The Booker people apparently thought enough of Barker to give her a prize for The Ghost Road, an earlier WWI novel. Maybe they liked the way she married history --- psychological history, European history, real life characters (Wilfred Owen, Siegfried Sassoon, Dr. W. H. R. Rivers) --- with fiction. Unlike some of us, they didn't seem bothered by the fiction's friction, and all them lawns, strewn with nipples and knobs ... purple (glistening) knobs.

I hasten to add that Barker is no slouch in the plot department. Once you get past all the pokeweed, her story sucks you right in. By, say, page 250, I was entranced. When the artists --- Elinor Brooke, Paul Tarrant and Kit Neville --- finally make it to Ypres (it's fall 1914: they are working in medical tents two miles from the front) the plot takes over, the story carries us right along.

But even here, we can feel the heavy hand of the author, working overtime to make a point. The very first casualty the very first in the Red Cross station there in Flanders is a bad weenie case. "Shrapnel had come through from the back and severed the penis at the base. As they watched, urine welled up from the hole in his groin, hot acid spreading over raw flesh." Some of us might vote here for a neck wound, a smashed arm, perhaps a simple prolapse.

Barker has made WWI her own. She got the Booker for the first volume of the trilogy Regeneration. I'm a WWI trench-warfare nut, so got to slog through all three volumes of that baby. It was, as Yogi Berra had it, déjà vu all over again. A great war story of what they had the temerity to call "the Great War," with a worthy message: if you are going to send young men out to maul each other in the trenches, and if they fall apart, and if you send them home to a psychiatric hospital --- what is the responsibility of the chief shrink?
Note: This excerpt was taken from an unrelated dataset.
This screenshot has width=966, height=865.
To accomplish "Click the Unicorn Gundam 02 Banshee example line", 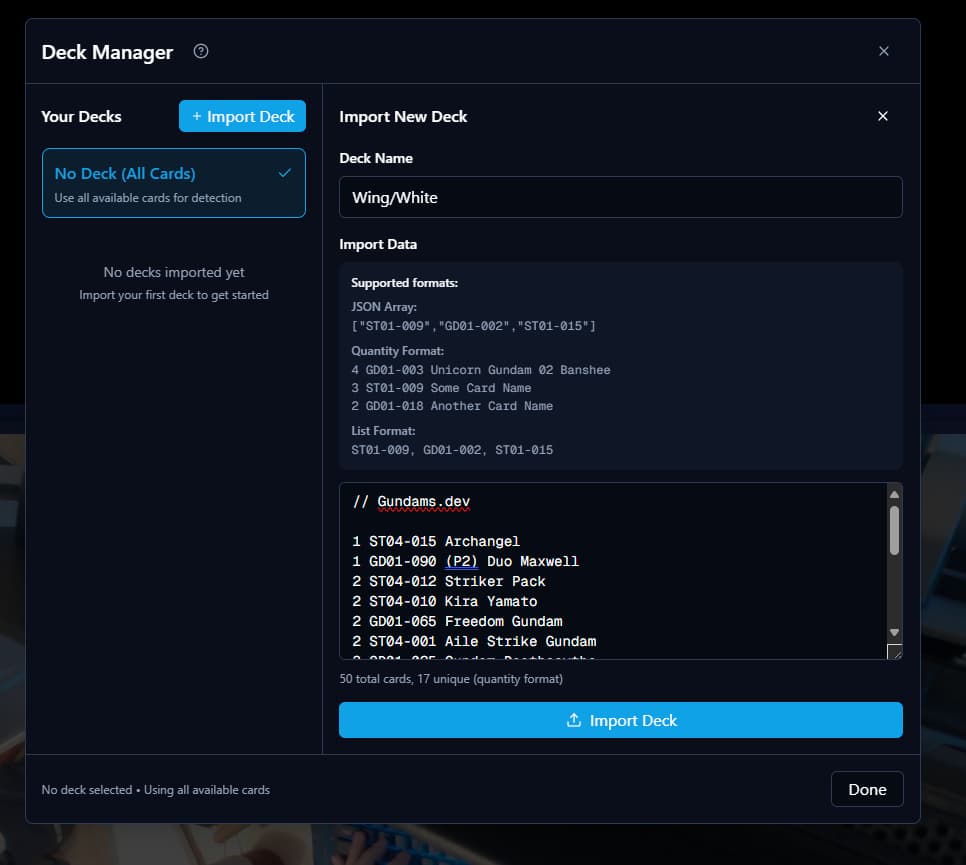I will 480,370.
Is it to patch up their psyches just enough so they can be shipped out again to keep on murdering the enemy (and their souls)? Or should it be enough just to acknowledge the general madness of war, the specific lunacy of trench warfare, then go on from there? Again, Barker's writing quirks kept popping up throughout Regeneration. What a pity that her howlers could pull us away from such an important, powerful and moving story.